D’une part, il est probable que la volonté de mettre en place un « Mar-a-Lago » se heurterait à une très forte résistance et déclencherait une crise. Même si, en théorie des jeux, les pays alliés perdraient éventuellement moins à accepter un tel accord que de le refuser, quel homme politique dans la pratique accepterait devant ses électeurs de sacrifier une partie du patrimoine financier national pour acheter des obligations zéro coupon perpétuelles américaines ? Surtout qu’une telle concession se ferait en contrepartie d’une notion de garantie de sécurité offerte par les États-Unis qui a été rendue plus aléatoire par la nouvelle administration. On peut ainsi imaginer qu’un refus se traduirait par une nouvelle vague de tarifs et des marchés financiers sous pression. Le dollar serait soumis à des forces contradictoires : les tarifs américains le pousseraient à monter, la volonté affichée des autorités américaines à dévaluer le dollar le ferait baisser. Dans un premier temps en tout cas, le dollar serait en forte baisse.

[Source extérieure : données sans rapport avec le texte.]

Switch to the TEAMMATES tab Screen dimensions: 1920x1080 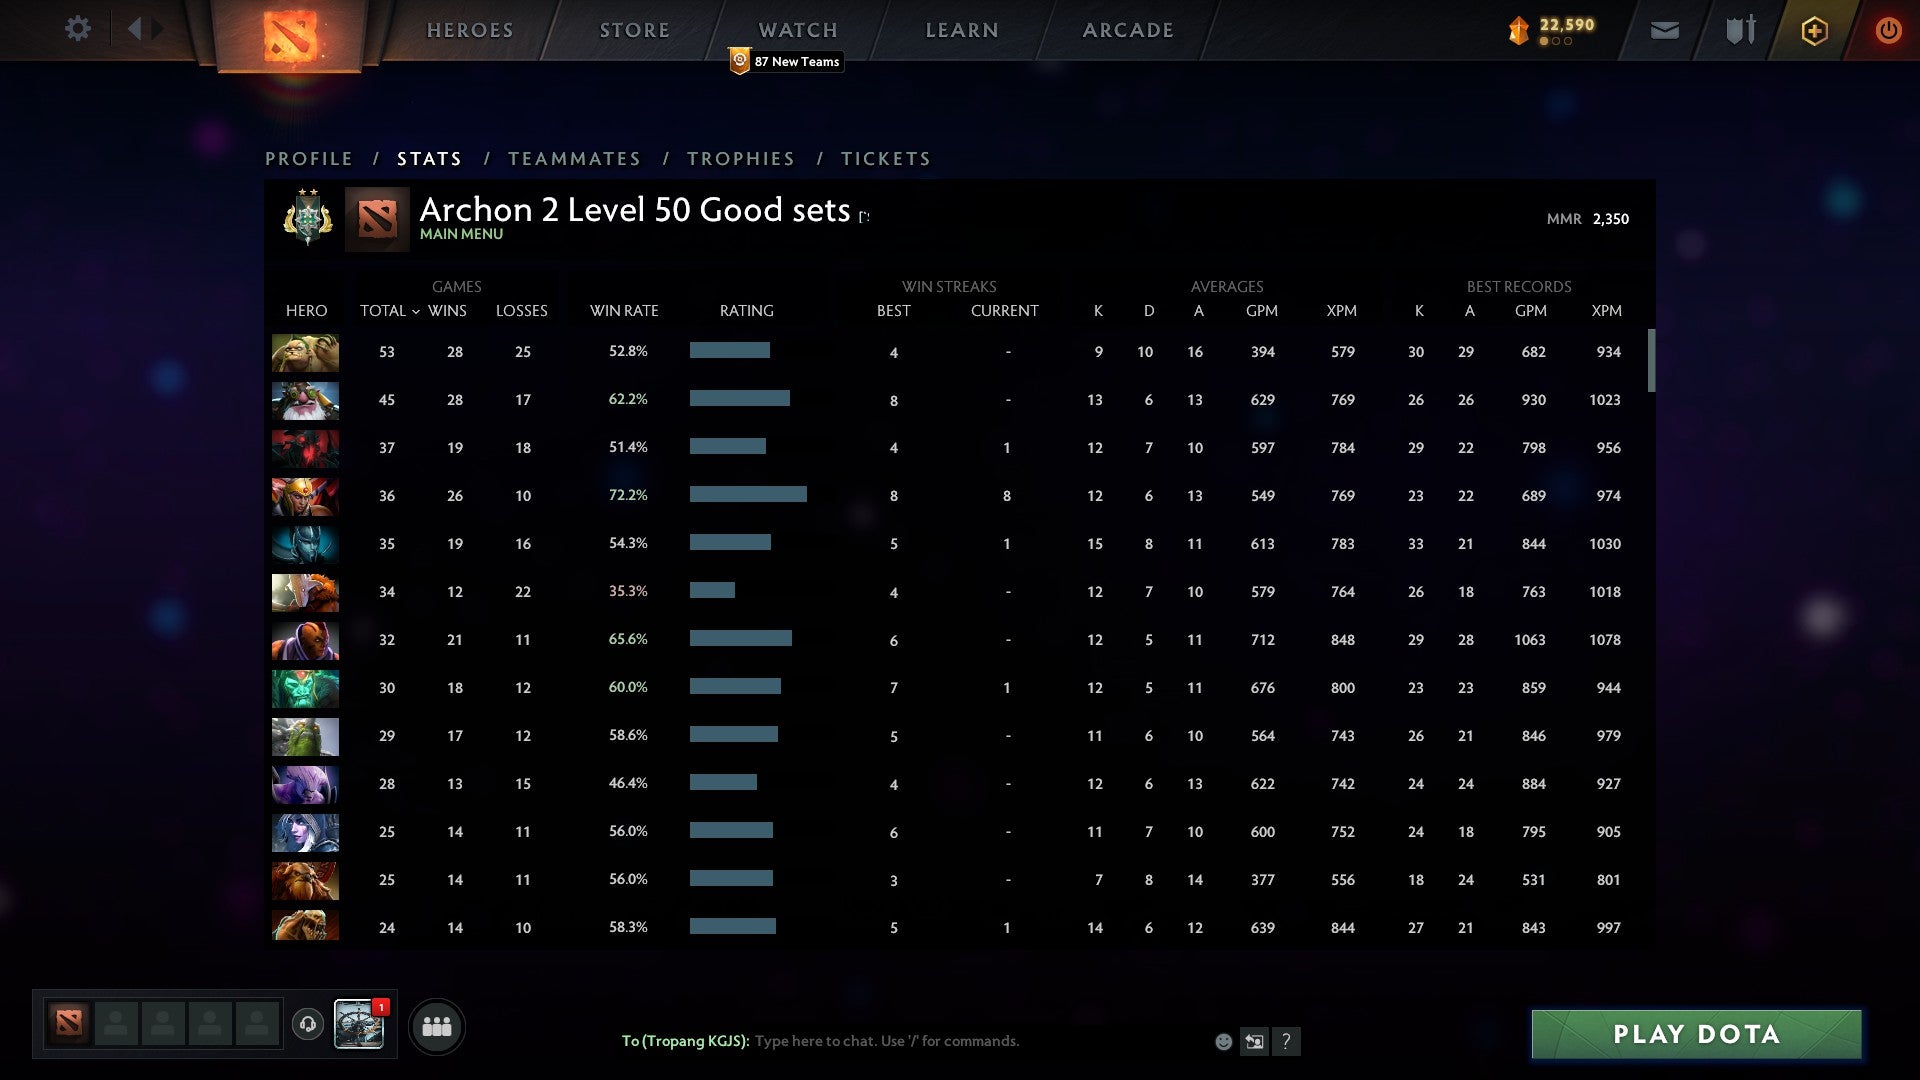click(x=574, y=158)
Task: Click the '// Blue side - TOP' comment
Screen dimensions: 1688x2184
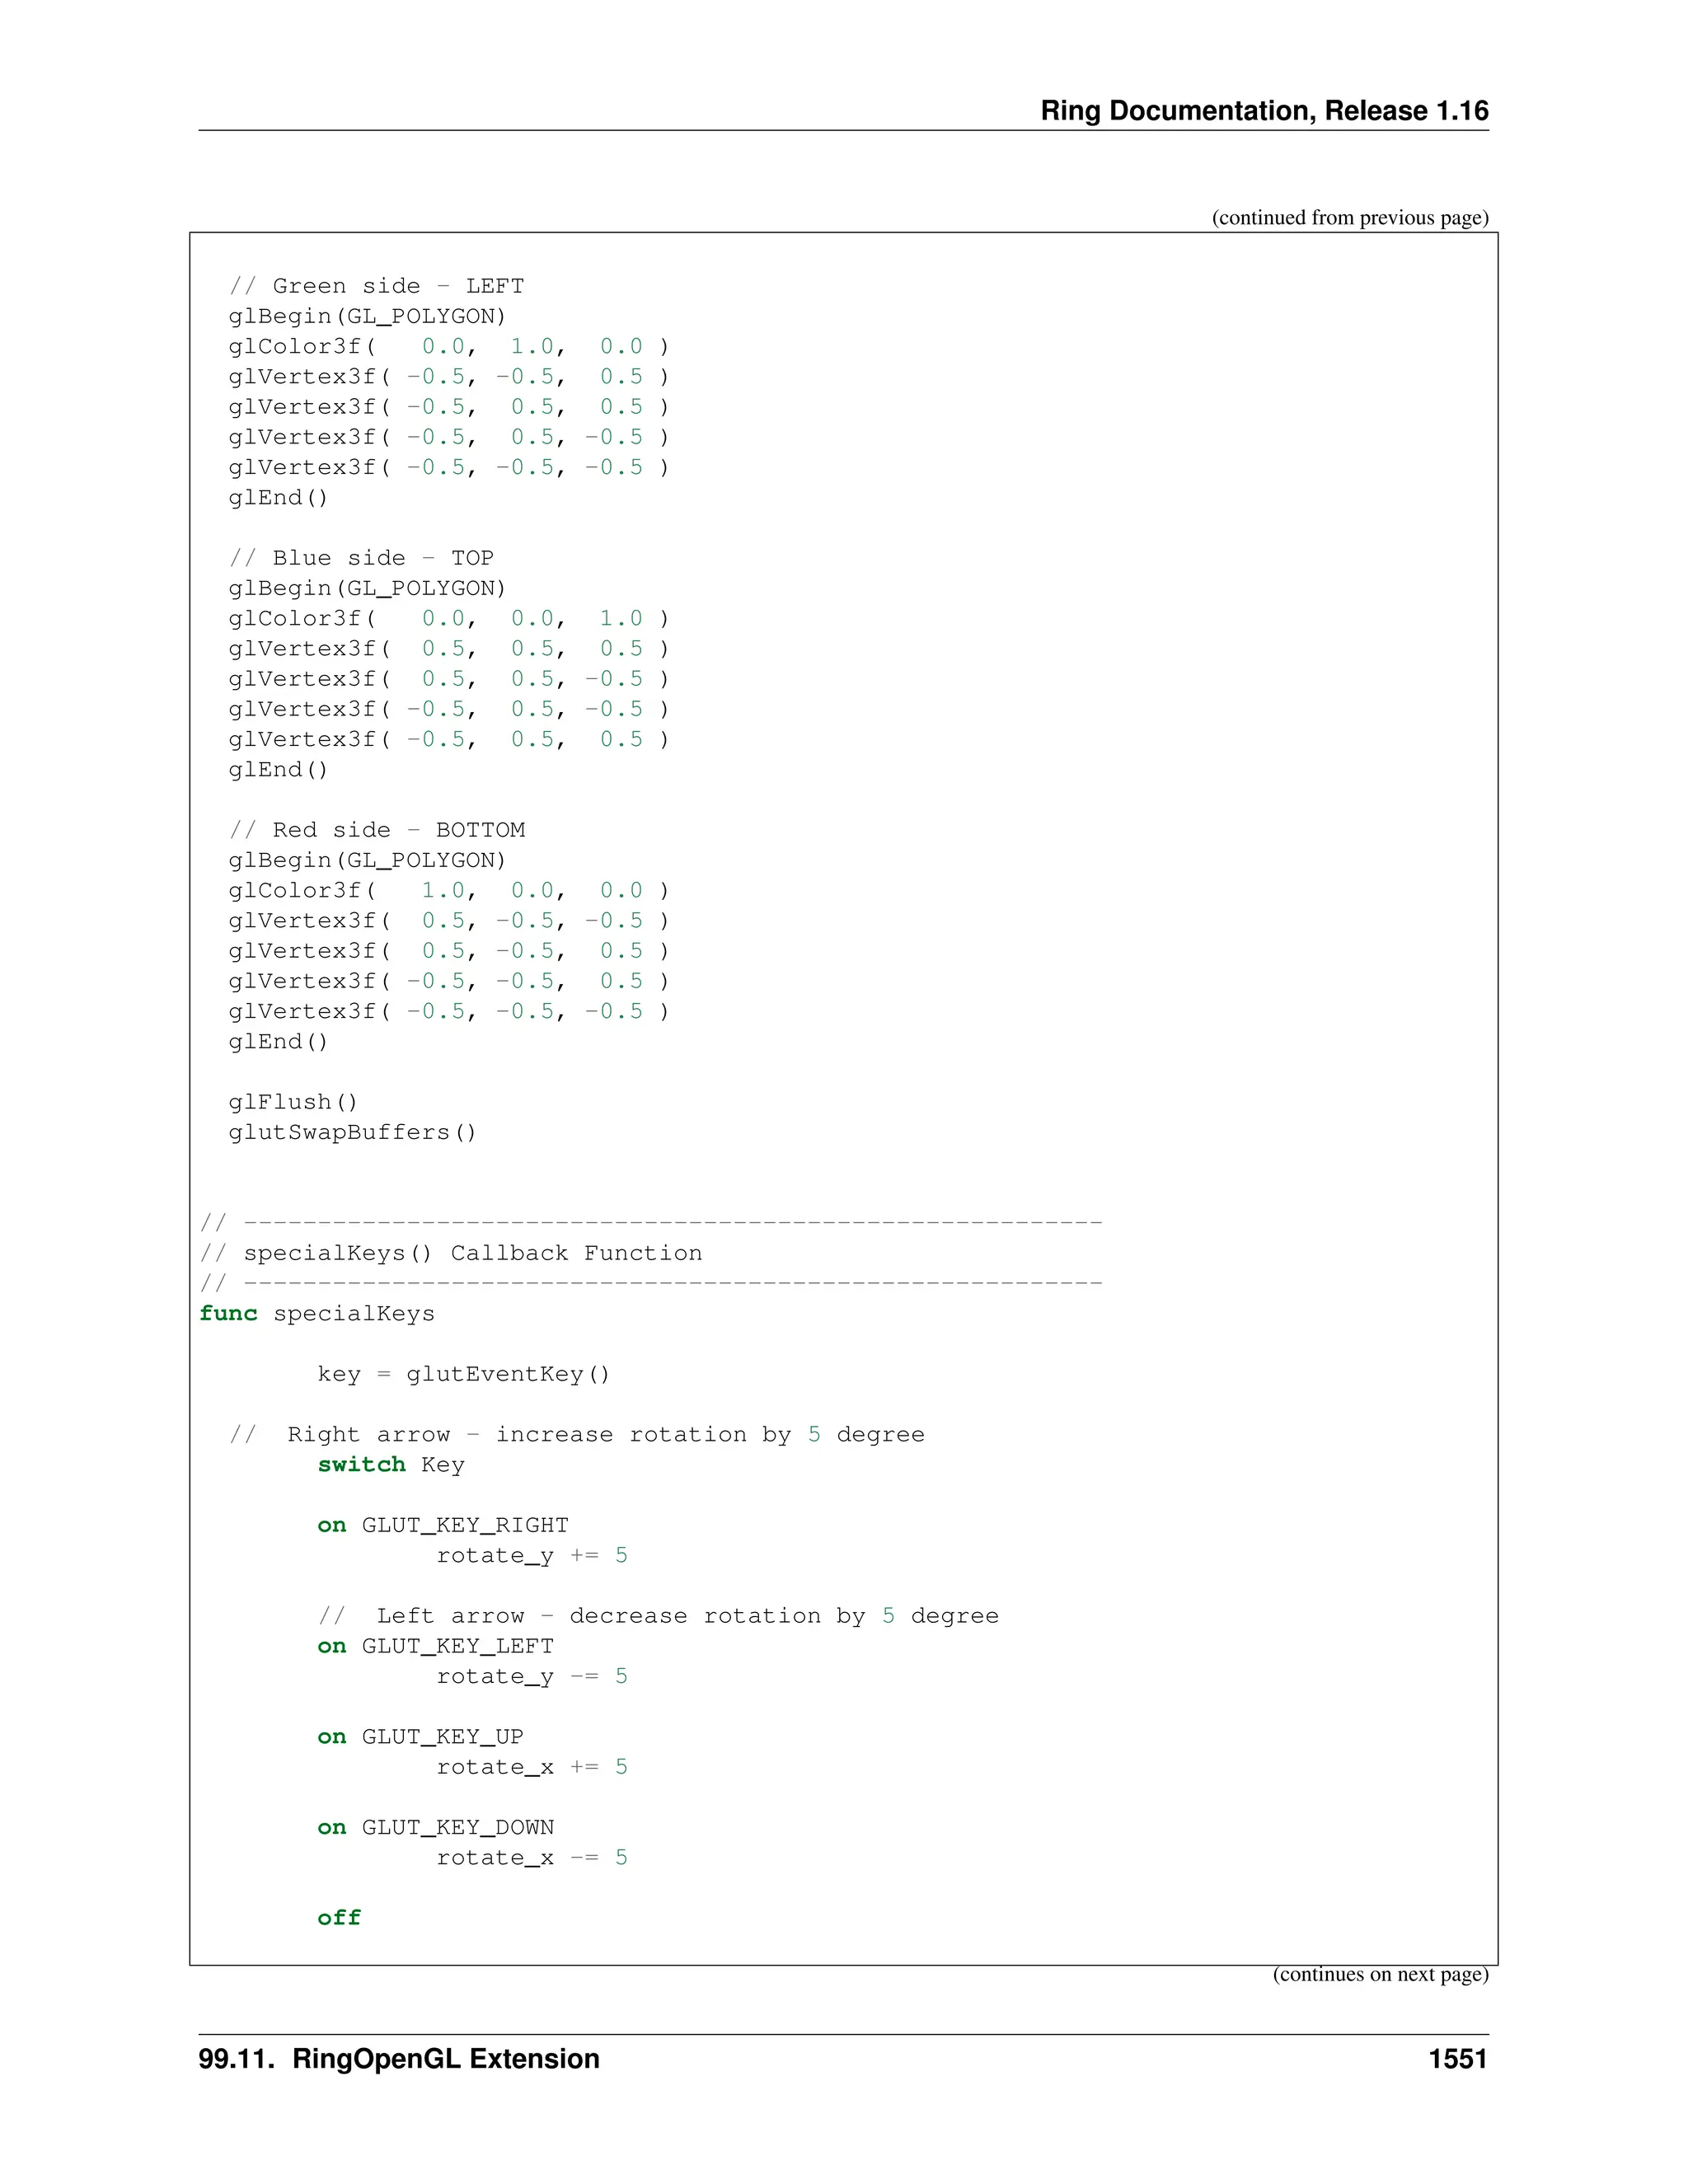Action: click(x=361, y=558)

Impact dans la gestion de portefeuille


Ce projet de « Mar-a-Lago » est si peu abouti et tellement out of the box qu’il demeure spéculatif, en dehors de notre scénario central. En revanche, il est suffisamment latent et établi pour ne pas l’ignorer. À ce titre, opter pour des stratégies de couverture ou réduire son exposition sur le dollar fait sens. Dans un scénario Mar-a-Lago où les obligations et les actions pourraient baisser fortement, le dollar serait en tête de gondole. Couvrir le dollar a un coût (actuellement de l’ordre de 2 % par an) mais il permet donc de continuer à investir tout en se protégeant contre le cumul des risques qu’aurait un portefeuille international dans un tel environnement. Au sein de notre comité d’investissement, nous avons choisi de sous-pondérer le dollar, non pas que nous ayons une vue négative sur cette devise mais pour se prémunir contre le risque d’une montée en puissance de ce projet. Le dollar a le plus souvent protégé les portefeuilles dans des périodes de forte volatilité mais si l’ombre politique que fait régner l’administration Trump sur l’économie et le système monétaire se diffuse aux marchés, nous serons dans le cas de figure où il y aura peut-être une exception.

Achevé de rédiger le 25/03/2025, par Benjamin Melman, Global CIO Asset Management Edmond de Rothschild Asset Management.